The ugly stepsister – l’altra faccia della fiaba

Regia: Emilie Blichfeldt
Anno: 2025
Genere: horror


Elvira, una delle sorellastre di Cenerentola, vive all’ombra della sorella e delle ambizioni della madre. Decisa a conquistare il Principe, si sottopone a una serie di crudeli operazioni estetiche che la condurranno verso una trasformazione irreversibile.

La recensione di Cinepsyco

Cosa succederebbe se The Substance incontrasse Bridgerton?

Probabilmente la risposta è The Ugly Stepsister, la nuova interpretazione della famosa fiaba dei fratelli Grimm Cenerentola, non dal punto di vista della lucente principessa Disney ma da quello della frustrata sorellastra.

Presentato in anteprima mondiale al Sundance Film Festival 2025 nella sezione Midnight e successivamente al Berlinale nella sezione Panorama, The Ugly Stepsister ha conquistato il premio come Miglior Film al Sitges Film Festival 2025 e il Silver Méliès al Neuchâtel International Fantastic Film Festival.

Sull’onda del mondo dei remake degli horror fiabeschi (conosciuto con il nome di twisted childhood universe) partita con il Winnie the Pooh – Blood and Honey del 2023, Emilie Blichfeldt firma un body horror semplice, lineare ma funzionante. Che si afferma come una delle sorprese più originali dell’anno nel panorama dell’horror europeo.

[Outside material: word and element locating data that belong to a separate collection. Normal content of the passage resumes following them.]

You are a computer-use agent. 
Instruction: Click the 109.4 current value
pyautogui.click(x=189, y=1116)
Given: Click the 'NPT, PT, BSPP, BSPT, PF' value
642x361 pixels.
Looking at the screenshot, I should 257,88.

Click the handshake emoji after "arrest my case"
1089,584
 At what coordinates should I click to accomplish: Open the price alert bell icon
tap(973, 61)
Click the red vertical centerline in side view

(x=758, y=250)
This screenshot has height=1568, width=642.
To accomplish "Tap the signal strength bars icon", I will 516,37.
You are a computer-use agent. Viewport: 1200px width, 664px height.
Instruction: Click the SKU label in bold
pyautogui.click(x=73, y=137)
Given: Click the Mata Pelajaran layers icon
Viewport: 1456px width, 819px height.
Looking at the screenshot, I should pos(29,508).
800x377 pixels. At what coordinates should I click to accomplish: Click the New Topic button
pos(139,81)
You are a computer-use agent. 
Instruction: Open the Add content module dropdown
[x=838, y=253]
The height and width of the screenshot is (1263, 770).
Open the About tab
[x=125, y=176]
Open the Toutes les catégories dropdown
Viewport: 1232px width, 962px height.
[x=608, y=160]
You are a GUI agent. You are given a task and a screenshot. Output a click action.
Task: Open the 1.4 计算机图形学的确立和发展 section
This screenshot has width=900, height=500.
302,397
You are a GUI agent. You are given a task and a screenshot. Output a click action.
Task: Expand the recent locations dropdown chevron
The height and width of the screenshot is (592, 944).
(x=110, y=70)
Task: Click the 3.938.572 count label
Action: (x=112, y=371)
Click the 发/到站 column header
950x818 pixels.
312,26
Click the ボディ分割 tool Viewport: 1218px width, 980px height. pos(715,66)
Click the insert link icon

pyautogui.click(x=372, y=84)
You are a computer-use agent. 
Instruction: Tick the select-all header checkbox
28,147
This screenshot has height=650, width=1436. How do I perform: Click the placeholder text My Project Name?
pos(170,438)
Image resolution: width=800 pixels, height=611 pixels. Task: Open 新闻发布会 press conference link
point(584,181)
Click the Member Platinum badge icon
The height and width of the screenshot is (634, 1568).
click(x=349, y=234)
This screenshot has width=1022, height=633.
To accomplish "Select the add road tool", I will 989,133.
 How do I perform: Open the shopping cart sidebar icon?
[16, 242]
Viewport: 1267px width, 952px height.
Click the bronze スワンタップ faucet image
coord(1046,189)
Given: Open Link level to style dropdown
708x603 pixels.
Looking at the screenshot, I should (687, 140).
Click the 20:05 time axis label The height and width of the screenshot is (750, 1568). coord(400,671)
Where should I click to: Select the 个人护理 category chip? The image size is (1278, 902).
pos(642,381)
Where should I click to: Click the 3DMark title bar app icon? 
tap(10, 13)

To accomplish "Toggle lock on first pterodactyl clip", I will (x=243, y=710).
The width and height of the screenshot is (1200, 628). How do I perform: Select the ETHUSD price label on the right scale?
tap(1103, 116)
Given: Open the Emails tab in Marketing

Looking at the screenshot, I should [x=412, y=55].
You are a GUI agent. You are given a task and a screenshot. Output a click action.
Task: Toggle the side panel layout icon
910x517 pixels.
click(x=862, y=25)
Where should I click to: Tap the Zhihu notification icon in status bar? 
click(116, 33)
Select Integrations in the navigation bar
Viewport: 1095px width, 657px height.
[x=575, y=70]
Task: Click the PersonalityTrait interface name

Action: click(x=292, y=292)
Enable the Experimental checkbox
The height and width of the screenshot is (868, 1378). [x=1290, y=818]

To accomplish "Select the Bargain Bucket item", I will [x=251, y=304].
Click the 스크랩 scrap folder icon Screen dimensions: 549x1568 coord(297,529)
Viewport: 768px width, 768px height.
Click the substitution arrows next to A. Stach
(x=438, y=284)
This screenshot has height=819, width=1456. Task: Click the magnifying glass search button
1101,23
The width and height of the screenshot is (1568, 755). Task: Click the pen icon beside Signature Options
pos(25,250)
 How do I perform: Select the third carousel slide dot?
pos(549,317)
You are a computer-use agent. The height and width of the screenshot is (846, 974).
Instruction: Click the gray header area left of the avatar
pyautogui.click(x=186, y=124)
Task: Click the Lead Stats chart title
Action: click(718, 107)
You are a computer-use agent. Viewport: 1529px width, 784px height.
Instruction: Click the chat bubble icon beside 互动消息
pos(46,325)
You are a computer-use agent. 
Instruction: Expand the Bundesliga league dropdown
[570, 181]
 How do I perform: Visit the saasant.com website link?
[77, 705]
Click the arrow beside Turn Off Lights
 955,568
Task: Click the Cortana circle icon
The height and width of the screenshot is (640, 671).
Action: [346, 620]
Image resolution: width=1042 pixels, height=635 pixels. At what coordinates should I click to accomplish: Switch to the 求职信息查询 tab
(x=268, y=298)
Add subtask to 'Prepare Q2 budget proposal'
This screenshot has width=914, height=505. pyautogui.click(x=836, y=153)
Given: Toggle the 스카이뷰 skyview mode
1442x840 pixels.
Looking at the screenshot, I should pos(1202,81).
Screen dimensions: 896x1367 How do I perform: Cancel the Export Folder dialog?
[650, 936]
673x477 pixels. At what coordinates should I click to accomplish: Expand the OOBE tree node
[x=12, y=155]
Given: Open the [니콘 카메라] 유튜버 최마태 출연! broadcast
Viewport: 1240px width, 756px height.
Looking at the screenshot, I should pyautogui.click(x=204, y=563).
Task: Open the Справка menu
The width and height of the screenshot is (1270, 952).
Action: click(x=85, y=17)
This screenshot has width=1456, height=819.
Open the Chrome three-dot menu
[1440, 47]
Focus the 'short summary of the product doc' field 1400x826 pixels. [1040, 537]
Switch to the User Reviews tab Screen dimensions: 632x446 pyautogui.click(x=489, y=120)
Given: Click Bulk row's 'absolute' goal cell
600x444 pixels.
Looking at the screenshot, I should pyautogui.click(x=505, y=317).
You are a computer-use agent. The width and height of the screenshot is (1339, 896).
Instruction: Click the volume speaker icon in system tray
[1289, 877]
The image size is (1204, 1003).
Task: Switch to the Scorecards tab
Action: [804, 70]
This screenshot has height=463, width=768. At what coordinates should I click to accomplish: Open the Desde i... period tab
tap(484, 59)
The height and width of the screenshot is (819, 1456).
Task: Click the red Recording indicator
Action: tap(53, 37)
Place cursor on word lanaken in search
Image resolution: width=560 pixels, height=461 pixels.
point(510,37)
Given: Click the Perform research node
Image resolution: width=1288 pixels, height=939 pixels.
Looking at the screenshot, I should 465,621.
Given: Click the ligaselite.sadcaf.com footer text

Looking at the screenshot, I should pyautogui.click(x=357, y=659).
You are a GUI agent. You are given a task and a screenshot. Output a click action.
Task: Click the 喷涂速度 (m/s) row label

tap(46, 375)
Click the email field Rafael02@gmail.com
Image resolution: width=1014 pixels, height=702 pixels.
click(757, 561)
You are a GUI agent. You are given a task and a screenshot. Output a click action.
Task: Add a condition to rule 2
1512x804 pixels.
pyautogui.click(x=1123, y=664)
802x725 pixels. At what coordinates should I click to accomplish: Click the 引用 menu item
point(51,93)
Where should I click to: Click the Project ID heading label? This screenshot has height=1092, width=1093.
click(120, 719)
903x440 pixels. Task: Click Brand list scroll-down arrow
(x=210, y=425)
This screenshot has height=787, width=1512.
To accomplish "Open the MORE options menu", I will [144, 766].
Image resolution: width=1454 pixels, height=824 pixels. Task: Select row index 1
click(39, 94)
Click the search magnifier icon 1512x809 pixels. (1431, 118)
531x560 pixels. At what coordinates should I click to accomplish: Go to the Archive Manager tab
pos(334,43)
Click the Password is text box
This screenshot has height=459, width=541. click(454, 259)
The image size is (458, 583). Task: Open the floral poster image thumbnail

Il punto di forza non è certo l’originalità (i richiami alle due opere citate ad inizio articolo sono davvero forti), ma il potente cambio di prospettiva rispetto alla storia originale, che porta lo spettatore a identificarsi con la “brutta sorellastra” e a chiedersi, nei suoi panni, quanto sarebbe disposto a spingersi oltre pur di riuscire a sposare il “Principe Azzurro”.

Tuttavia, chi cerca in questo film un body horror grottesco ed estremamente disturbante potrebbe rimanere in parte deluso. Le scene di violenza esplicita, infatti, non sono molte (circa quattro) e non così estreme come quelle a cui altri titoli del genere ci hanno abituati.

La cosa che le rende veramente disturbanti è che non c’è nulla di fantastico o inventato. Le scene di violenta chirurgia plastica a cui Elvira si sottopone sono vere operazioni riportate nei manuali dell’epoca, quando l’anestesia era ancora lontana e l’unico elemento in grado di donare sollievo era qualche grammo di cocaina (di cui non tutti gli effetti erano ancora conosciuti) .

Non c’è nulla di esagerato o eccessivamente sanguinolento: un ago, uno scalpello… sono questi i semplici strumenti dell’efferata tortura che Elvira si autoinfliggerà.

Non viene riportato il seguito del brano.